- Born: Alison Isdale Beach October 8, 1963 (age 62) New Rochelle, New York, U.S.
- Spouse: David A. Jaeger ​(m. 1990)​
- Awards: Ratner Teaching Award

Academic background
- Alma mater: Columbia University (Ph.D.) Smith College (B.A.)

Academic work
- Discipline: Historian and Archeologist
- Institutions: University of St Andrews, Ohio State University, University of Cologne, College of William and Mary
- Main interests: Medieval History

= Alison Beach =

American historian (born 1963)

Alison Isdale Beach (born October 8, 1963) is an American historian and archeologist.

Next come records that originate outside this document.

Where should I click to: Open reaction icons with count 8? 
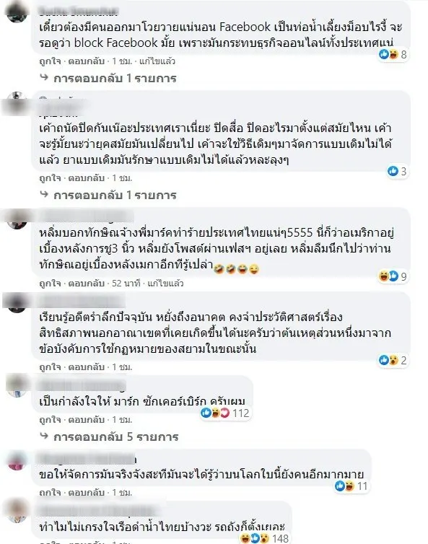click(x=393, y=54)
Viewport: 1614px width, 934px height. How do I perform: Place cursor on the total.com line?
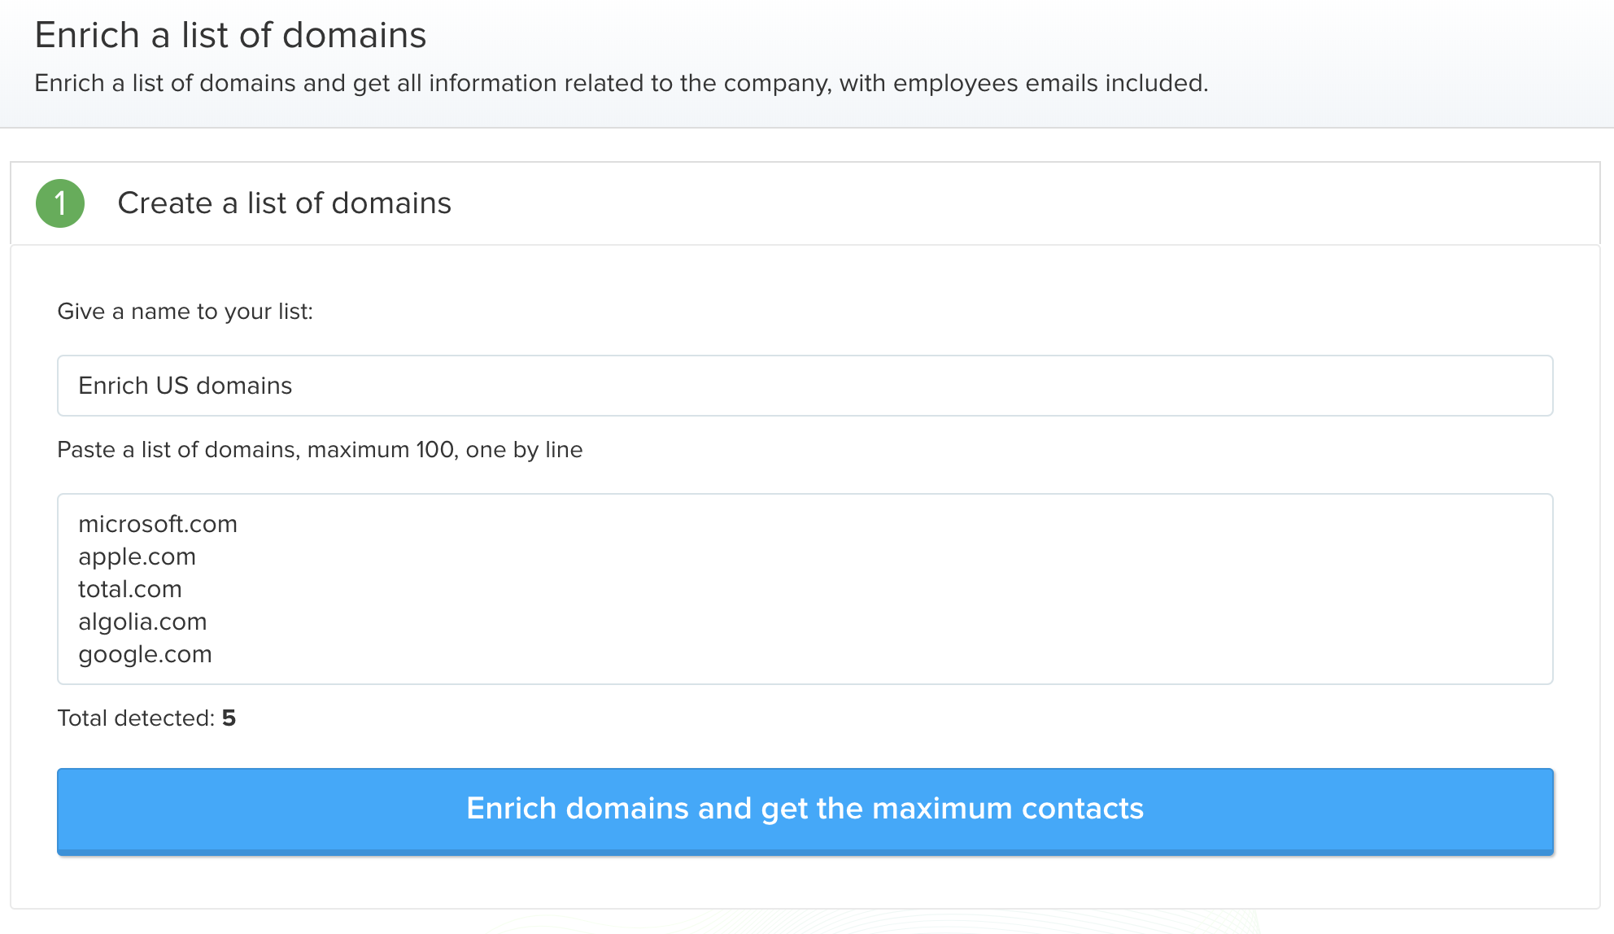coord(130,589)
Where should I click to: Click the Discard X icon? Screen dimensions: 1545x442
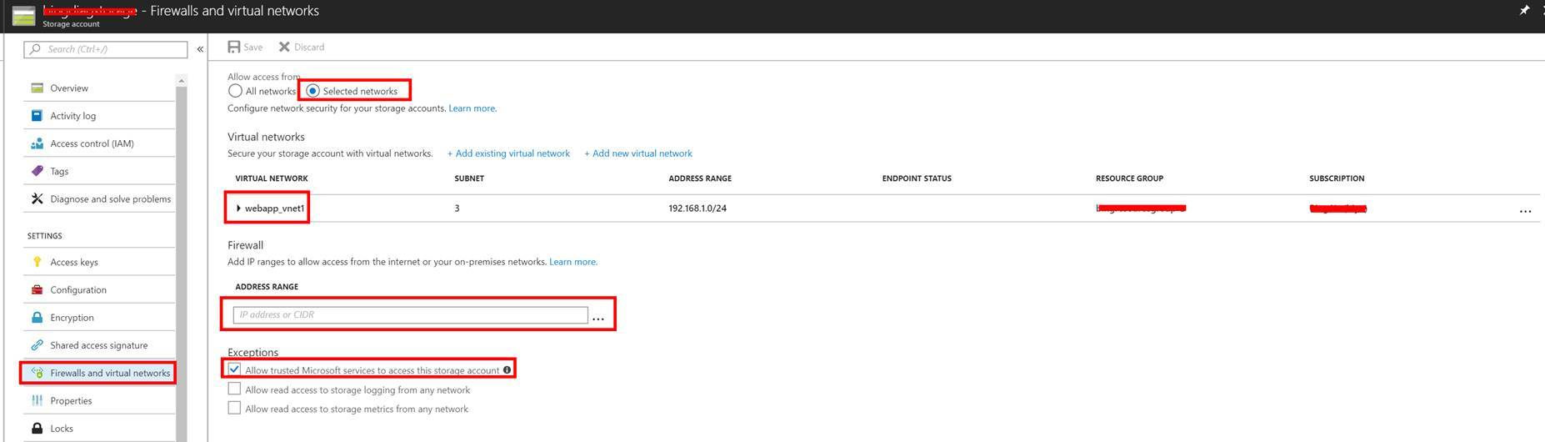[x=284, y=48]
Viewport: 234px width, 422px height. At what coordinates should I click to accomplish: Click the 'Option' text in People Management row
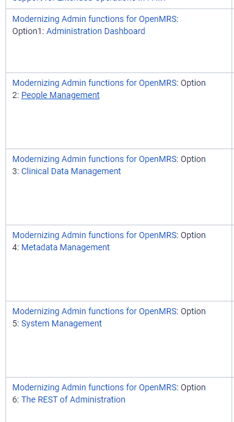pos(193,83)
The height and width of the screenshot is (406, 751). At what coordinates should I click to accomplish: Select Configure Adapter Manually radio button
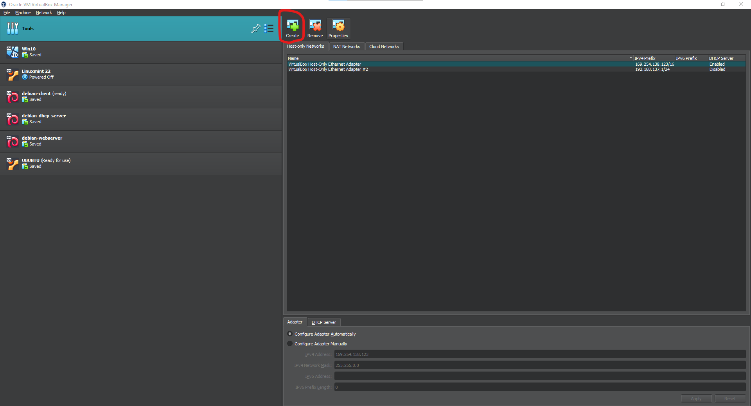[x=290, y=344]
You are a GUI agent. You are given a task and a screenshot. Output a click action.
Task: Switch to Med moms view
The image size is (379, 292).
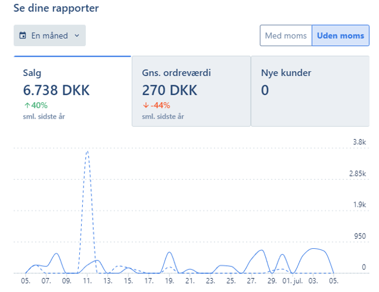[286, 36]
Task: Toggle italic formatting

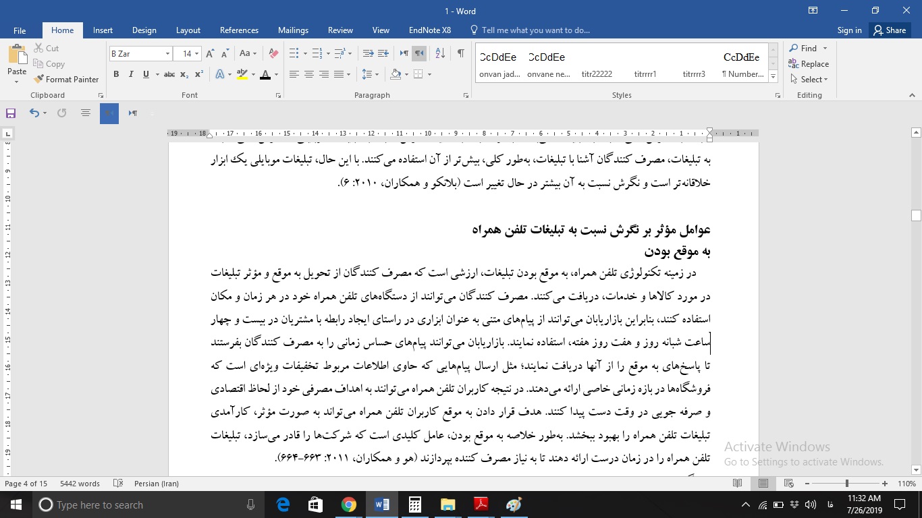Action: [131, 74]
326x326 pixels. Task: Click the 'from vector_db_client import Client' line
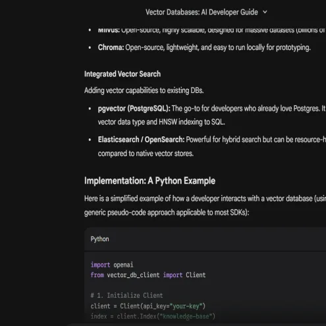point(148,275)
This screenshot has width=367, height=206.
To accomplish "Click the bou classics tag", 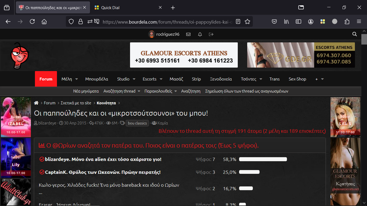I will (x=137, y=123).
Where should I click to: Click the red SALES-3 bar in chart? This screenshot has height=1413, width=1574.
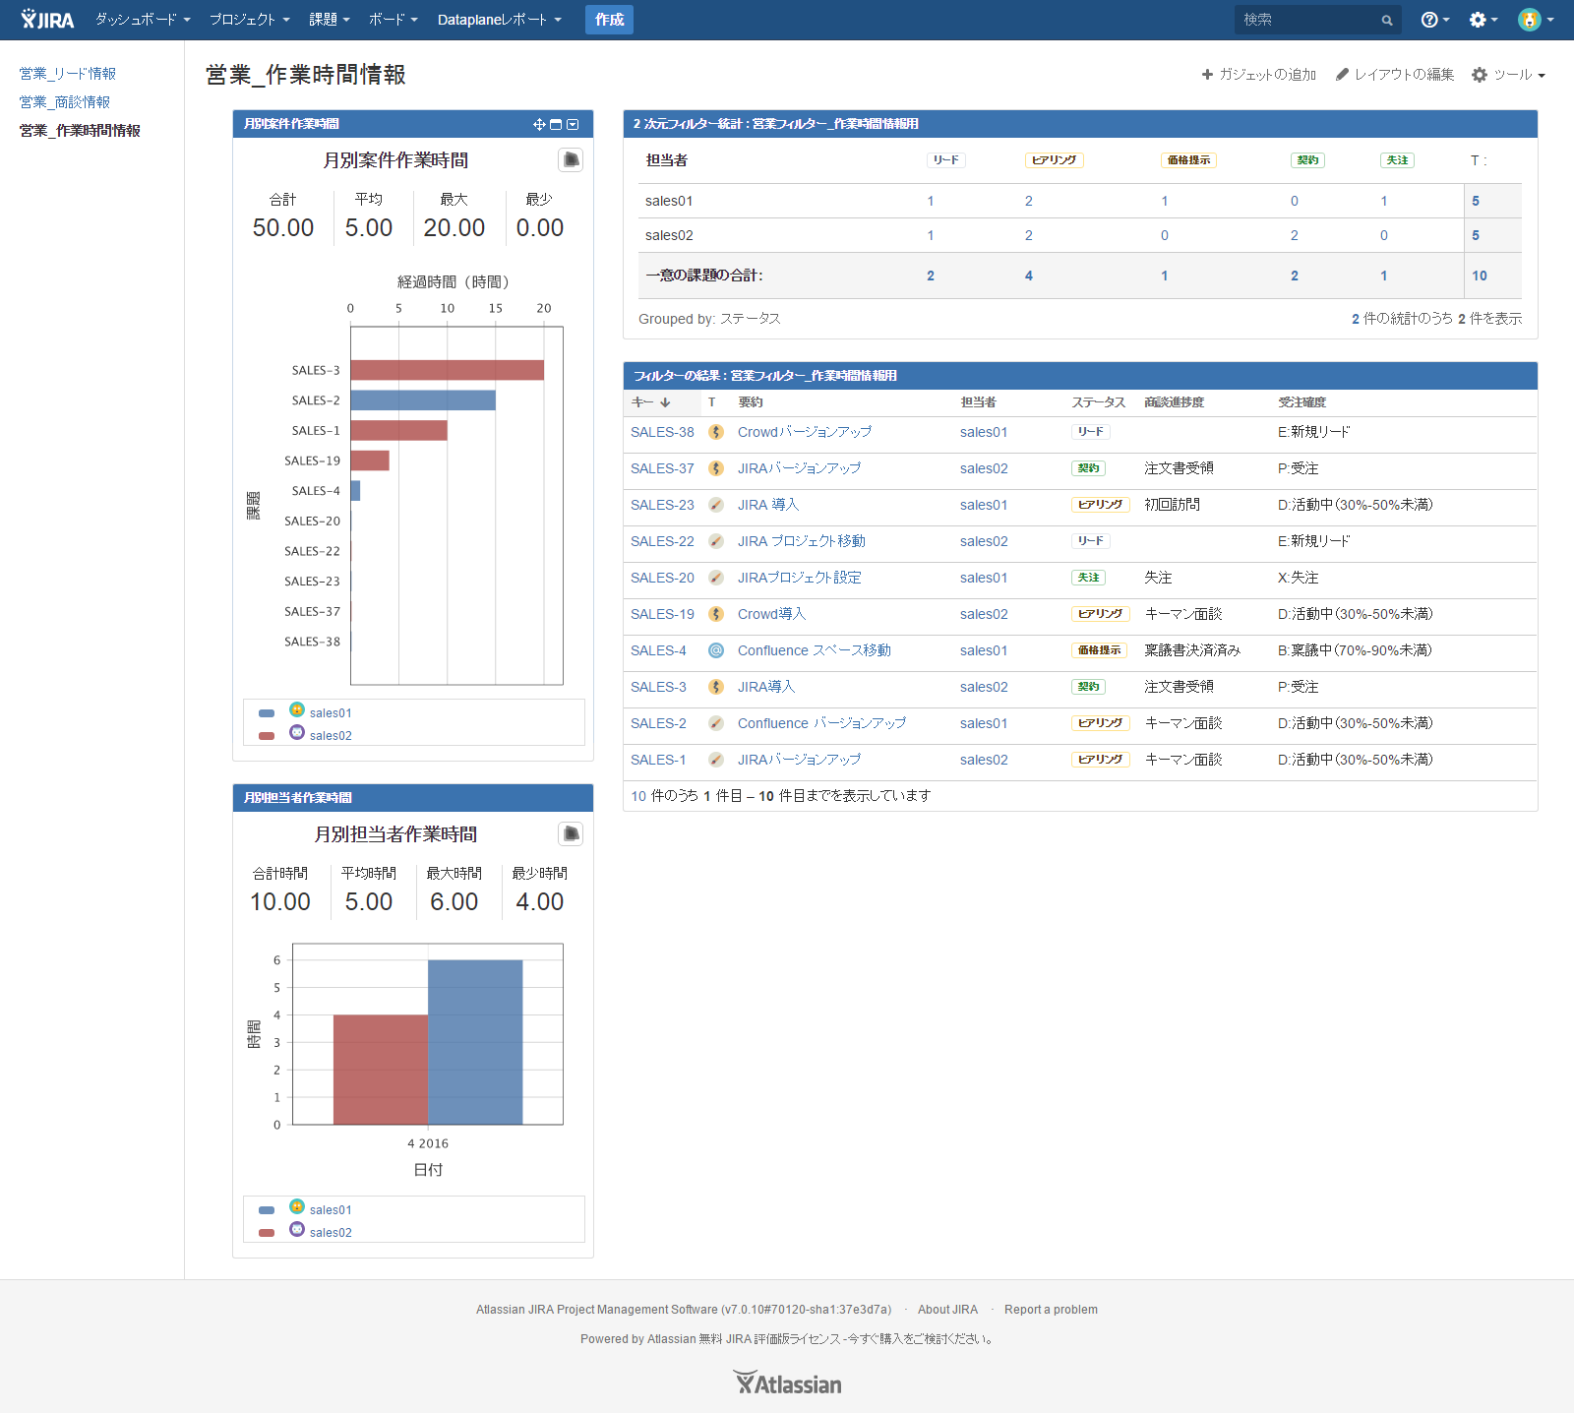[x=447, y=370]
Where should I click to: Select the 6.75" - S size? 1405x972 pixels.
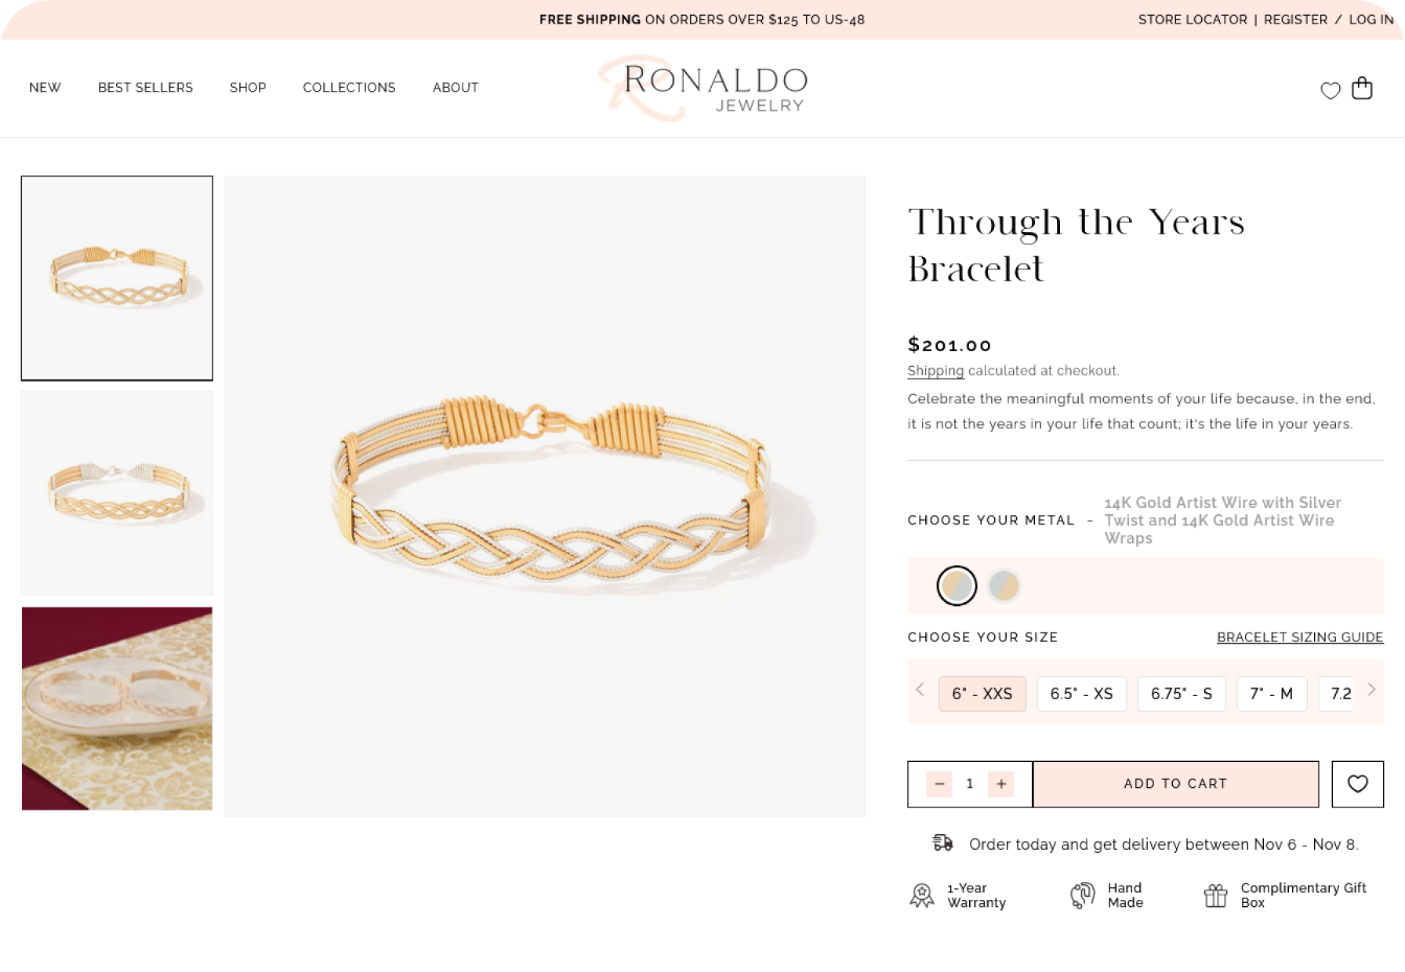tap(1181, 694)
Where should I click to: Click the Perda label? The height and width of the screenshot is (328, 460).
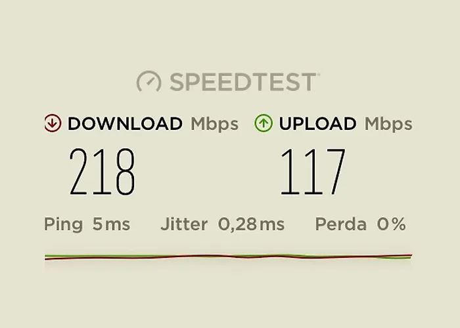click(340, 224)
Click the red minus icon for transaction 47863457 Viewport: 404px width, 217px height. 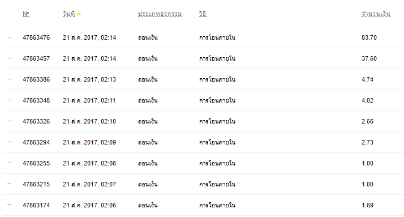(9, 58)
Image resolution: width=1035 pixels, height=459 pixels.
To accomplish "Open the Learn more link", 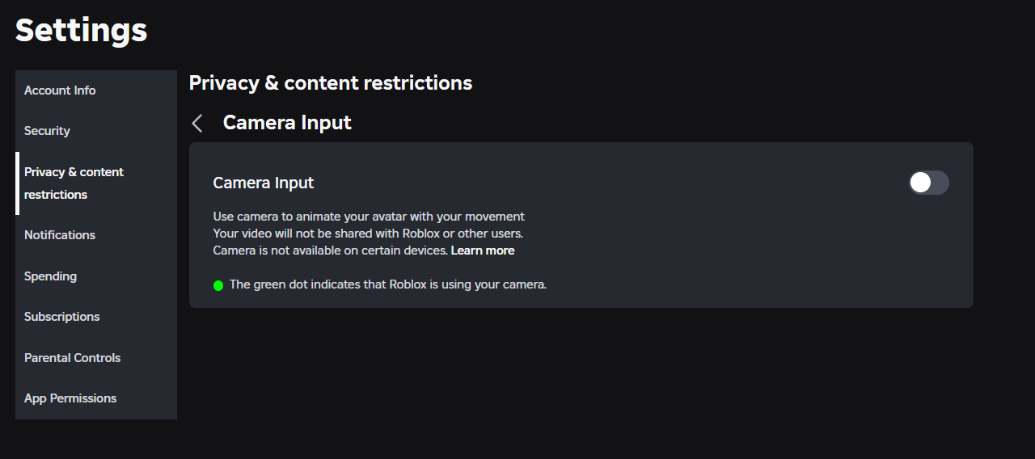I will (483, 251).
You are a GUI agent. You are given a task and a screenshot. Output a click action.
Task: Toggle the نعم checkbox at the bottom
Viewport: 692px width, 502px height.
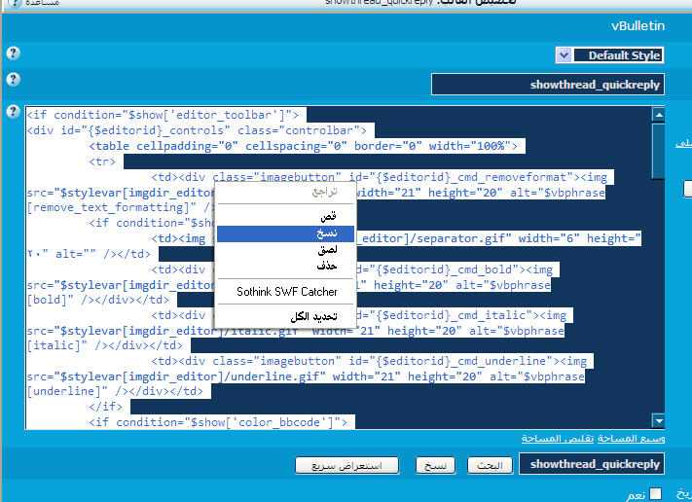pos(655,494)
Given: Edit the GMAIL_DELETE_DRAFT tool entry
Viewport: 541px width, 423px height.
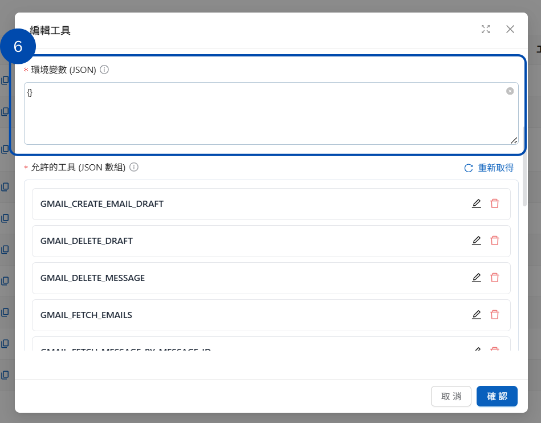Looking at the screenshot, I should (x=477, y=241).
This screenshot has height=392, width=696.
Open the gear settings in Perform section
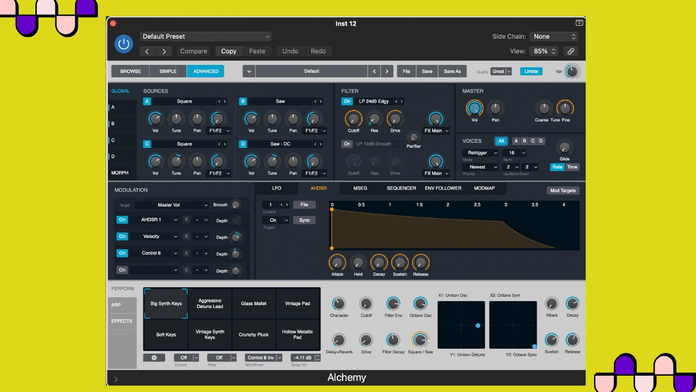tap(154, 358)
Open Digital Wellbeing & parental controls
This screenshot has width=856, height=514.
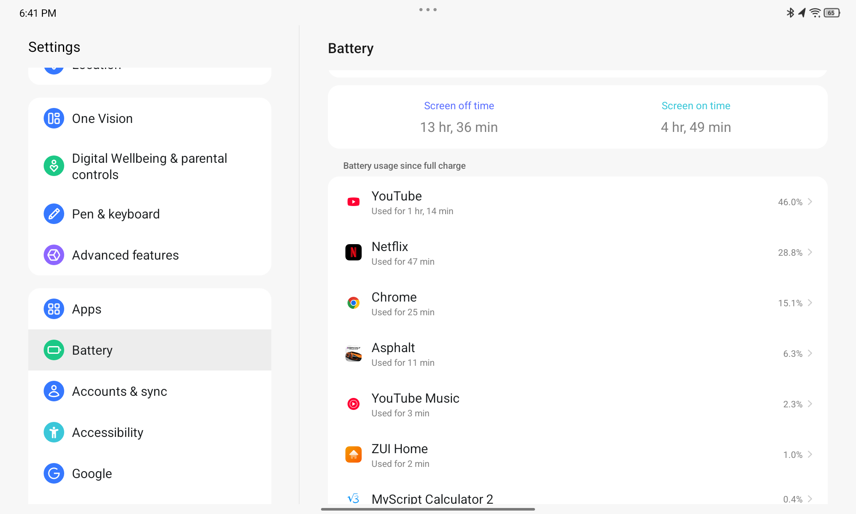pyautogui.click(x=149, y=166)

She is a professor of medieval history at the University of St Andrews. She completed her B.A. in history at Smith College in 1985 and her Ph.D. in religion at Columbia University in 1996. She also holds an M.A. in history and an M.Phil. in religion from Columbia University. From 2011 to 2020 she was a professor of history at the Ohio State University. She has also held regular positions at the College of William and Mary and the University of Cologne, and visiting positions at Union Theological Seminary, New Brunswick Theological Seminary, Temple University, and the University of Trier. She is the author of Woman as Scribes: Book Production and Monastic Reform in Twelfth-Century Bavaria (Cambridge University Press, 2004) and The Trauma of Monastic Reform: Community and Conflict in Twelfth-Century Germany (Cambridge University Press, 2017) as well as numerous articles that explore the history of monasticism in medieval Europe. She is a founding member of the Arbeitskreis geistliche Frauen im europäischen Mittelalter (AGFEM). With Isabelle Cochelin, she edited the two-volume Cambridge History of Medieval Monasticism in the Latin West (Cambridge University Press, 2020).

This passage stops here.